Monday, December 30, 2013

Regulation of גמחי"ם in Israel is coming, why are the Charedim so afraid?

Today, גמחי"ם are completely unregulated and can basically do what they want. The Israeli government is working on legislation to change this, the proposed legislation will put the גמחי"ם under the supervision of the Bank of Israel (as banks and money changers are today). The main element of the law is that all customers, depositors and lenders must be identified and the sums of money reported. According to the Charedi press this will cause most of the גמחי"ם to simply close. The question is why? Additionally, the question is why is the government doing this? Is it just another anti-Charedi law or is there some real reason for this?

The answer to the second question will answer the first question as well. The main reason that the government is proposing the new law is to crack down on money laundering. גמחי"ם today are a very easy way to launder money. Let's say you have 100,000 shekel that you don't want the government to know about it and you want to launder. The solution is simple, you go to a גמ"ח and give them the 100,000, you then immediately take a loan of 100,000 from the same גמ"ח and kick back a small percentage to the גמ"ח owner. You now have a legitimate 100,000 "loan" which is tax free which you simply never pay back. If the government comes knocking asking about where you got the 100,000, you show them the loan papers from the גמ"ח. Since there is no regulation, there is no way for the government to know if you paid/are paying back the loan. Everyone wins, you have laundered your money and the גמ"ח owner makes an easy profit. How much of this is going on is pure speculation, in any case this is what the government wants to prevent.

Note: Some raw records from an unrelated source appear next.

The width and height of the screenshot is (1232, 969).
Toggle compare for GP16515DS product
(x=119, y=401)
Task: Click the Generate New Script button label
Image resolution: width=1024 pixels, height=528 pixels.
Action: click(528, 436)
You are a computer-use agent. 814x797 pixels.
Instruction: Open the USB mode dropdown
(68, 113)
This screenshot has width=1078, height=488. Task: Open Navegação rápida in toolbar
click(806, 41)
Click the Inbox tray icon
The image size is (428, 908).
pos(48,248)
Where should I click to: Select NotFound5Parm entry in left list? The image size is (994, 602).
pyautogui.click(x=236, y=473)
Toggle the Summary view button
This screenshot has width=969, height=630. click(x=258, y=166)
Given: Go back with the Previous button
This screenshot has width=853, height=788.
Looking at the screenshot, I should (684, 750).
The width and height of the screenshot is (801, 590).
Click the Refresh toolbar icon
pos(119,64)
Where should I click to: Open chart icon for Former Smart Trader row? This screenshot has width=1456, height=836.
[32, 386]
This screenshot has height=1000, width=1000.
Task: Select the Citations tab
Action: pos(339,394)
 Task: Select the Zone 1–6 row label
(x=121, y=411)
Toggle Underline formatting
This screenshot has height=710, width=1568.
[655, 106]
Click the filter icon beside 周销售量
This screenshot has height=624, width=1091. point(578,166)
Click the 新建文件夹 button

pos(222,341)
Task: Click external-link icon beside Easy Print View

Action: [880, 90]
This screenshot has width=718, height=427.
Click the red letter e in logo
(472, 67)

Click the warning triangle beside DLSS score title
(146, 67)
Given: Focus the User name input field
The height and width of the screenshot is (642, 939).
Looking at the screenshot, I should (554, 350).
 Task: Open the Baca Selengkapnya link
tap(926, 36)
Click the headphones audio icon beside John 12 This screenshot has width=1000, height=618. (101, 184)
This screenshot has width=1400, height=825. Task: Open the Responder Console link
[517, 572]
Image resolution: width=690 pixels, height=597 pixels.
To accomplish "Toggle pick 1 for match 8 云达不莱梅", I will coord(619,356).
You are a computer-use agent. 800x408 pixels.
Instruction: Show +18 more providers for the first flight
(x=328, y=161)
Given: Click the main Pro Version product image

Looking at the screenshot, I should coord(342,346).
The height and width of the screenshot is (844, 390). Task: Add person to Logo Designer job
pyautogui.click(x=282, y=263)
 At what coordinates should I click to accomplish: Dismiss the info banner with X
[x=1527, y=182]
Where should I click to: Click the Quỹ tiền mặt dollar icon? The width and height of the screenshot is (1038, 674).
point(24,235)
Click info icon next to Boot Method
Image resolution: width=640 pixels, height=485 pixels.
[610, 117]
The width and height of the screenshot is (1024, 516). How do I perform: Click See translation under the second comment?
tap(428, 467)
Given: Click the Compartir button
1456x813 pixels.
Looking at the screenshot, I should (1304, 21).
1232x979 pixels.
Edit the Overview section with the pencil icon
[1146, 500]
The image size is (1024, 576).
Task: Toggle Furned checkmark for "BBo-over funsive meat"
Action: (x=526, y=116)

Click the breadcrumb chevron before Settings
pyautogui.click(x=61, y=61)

The Charedi opposition to this is for 2 reasons:

  1. A lot of money made in the Charedi world is "off the books" and not reported to the government. There is no question that the גמחי"ם are laundering some of it. If the גמחי"ם will now need to report every transaction it will be much harder to hide this money.
  2. Charedim have an inherent mistrust of the government. Therefore, even if they are doing nothing wrong they don't want the government knowing how much money they have. 
What is clear is that this bill will pass in the near future and that this will be another blow to the average Charedi Avreich who depends on גמחי"ם to survive. With fewer גמחי"ם it will be much tougher to borrow the money they desperately need. 

3 comments:

mother in israel said...

What about the people who roll money from one gemach to another to pay for their kids' apartments? The whole system will collapse.

mother in israel said...

What about the people who roll money from one gemach to another to pay for their kids' apartments? The whole system will collapse.

MYG said...

Well, with regulation comes paperwork and overhead. I would assume that many gemachim are run as a chessed; keeping up with the fine print may be too much for them.